Stored records:
- Opening Delimiter -

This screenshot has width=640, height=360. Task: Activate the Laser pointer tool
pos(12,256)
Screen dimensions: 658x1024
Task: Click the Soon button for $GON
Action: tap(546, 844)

- Closing Delimiter -

## What is expected
Each entry above must be printed exactly as written.

## Exercise response
This screenshot has width=640, height=360. Task: Activate the Laser pointer tool
pos(12,256)
Screen dimensions: 658x1024
Task: Click the Soon button for $GON
Action: tap(546, 844)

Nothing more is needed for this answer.